══ Data for processing
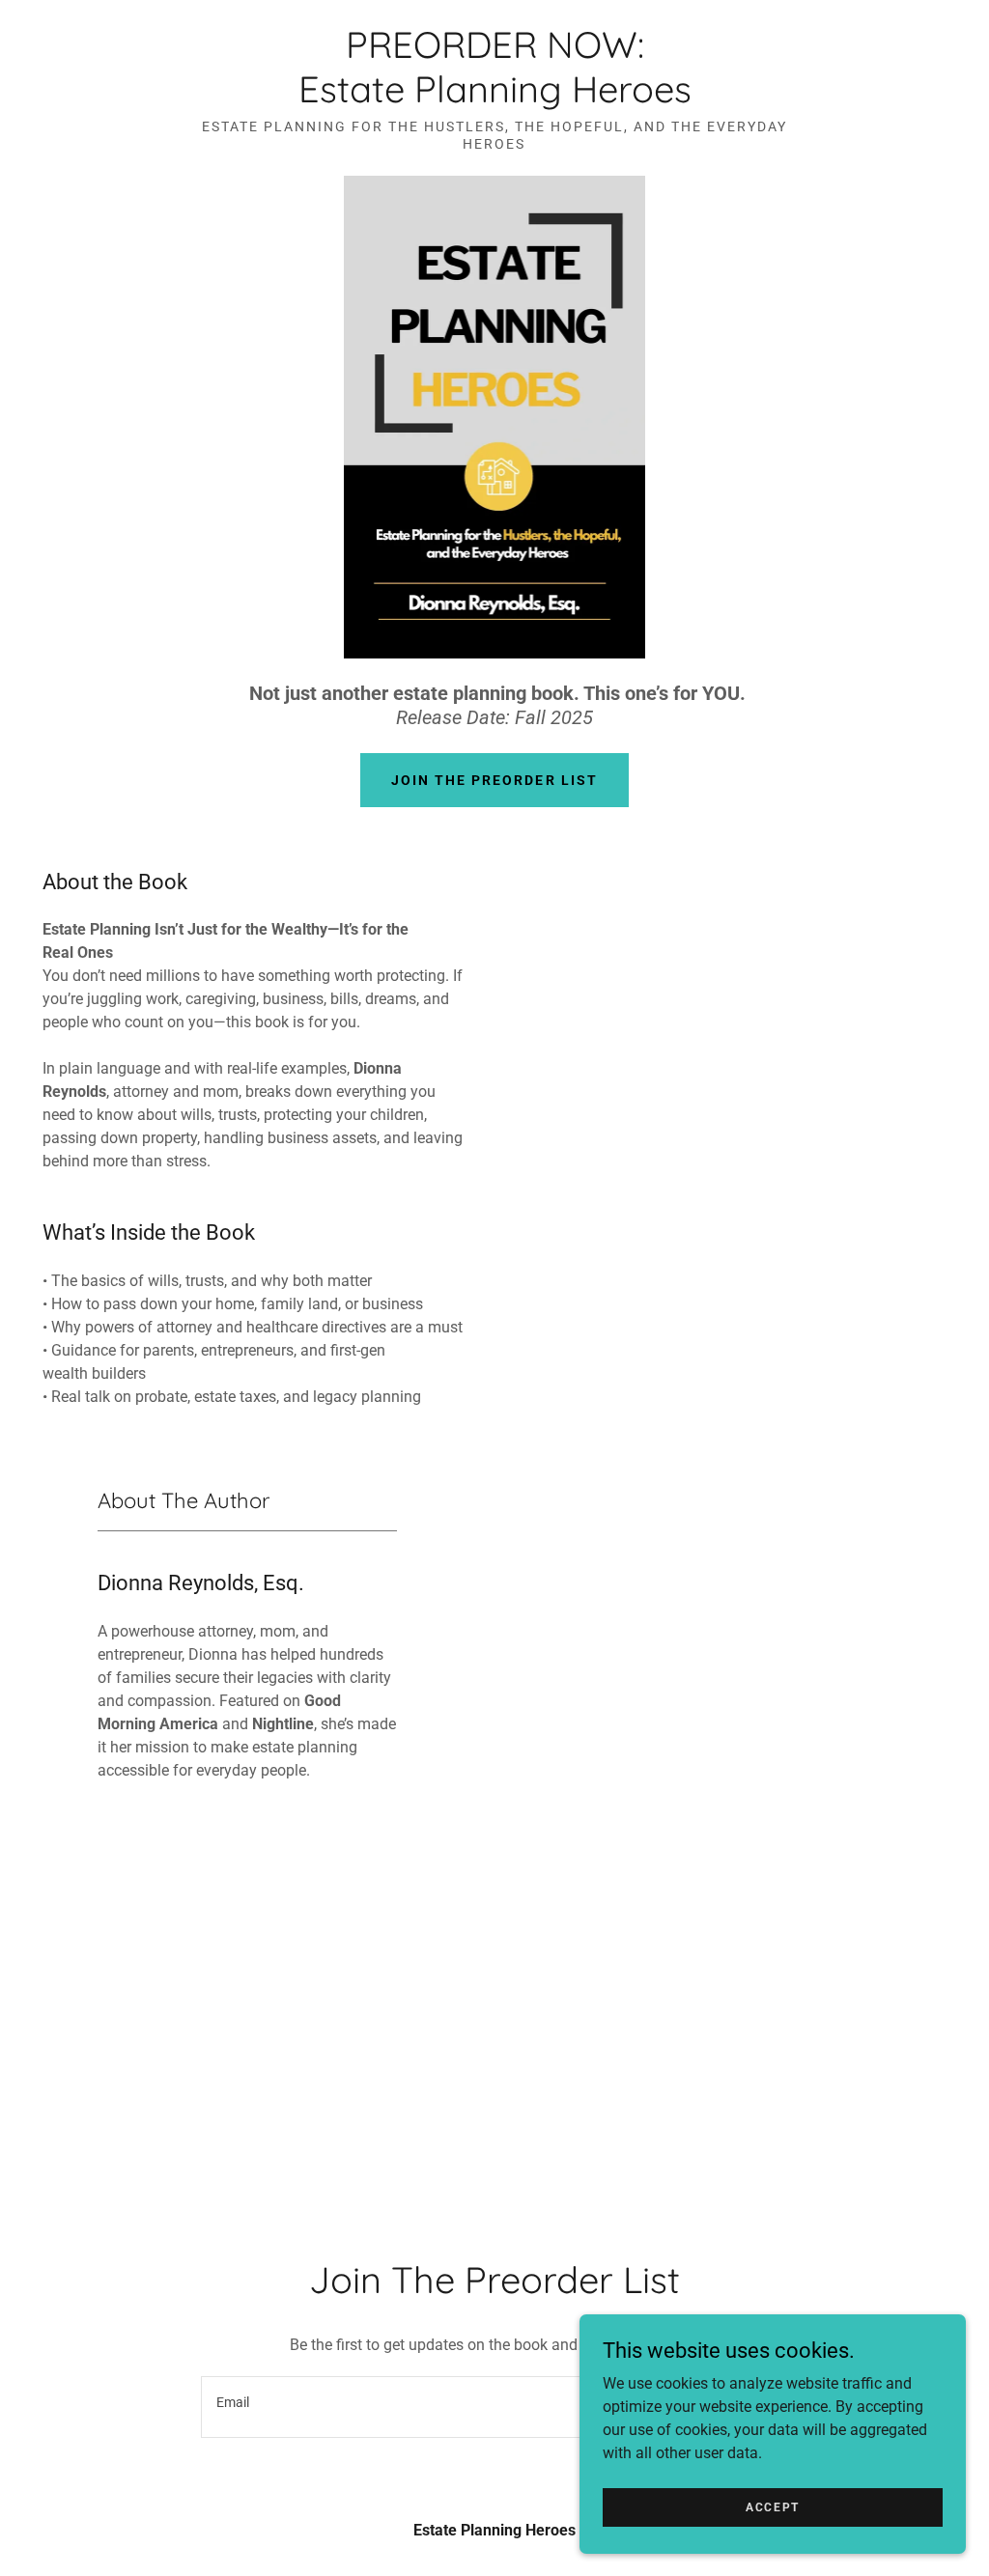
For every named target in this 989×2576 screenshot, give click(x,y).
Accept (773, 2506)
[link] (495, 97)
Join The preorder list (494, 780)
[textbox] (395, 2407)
════
_How to complete this task_. All of the entries above should be copied exactly, except for the pictures.

_Task solution_.
For every named target in this 989×2576 screenshot, give click(x,y).
Accept (773, 2506)
[link] (495, 97)
Join The preorder list (494, 780)
[textbox] (395, 2407)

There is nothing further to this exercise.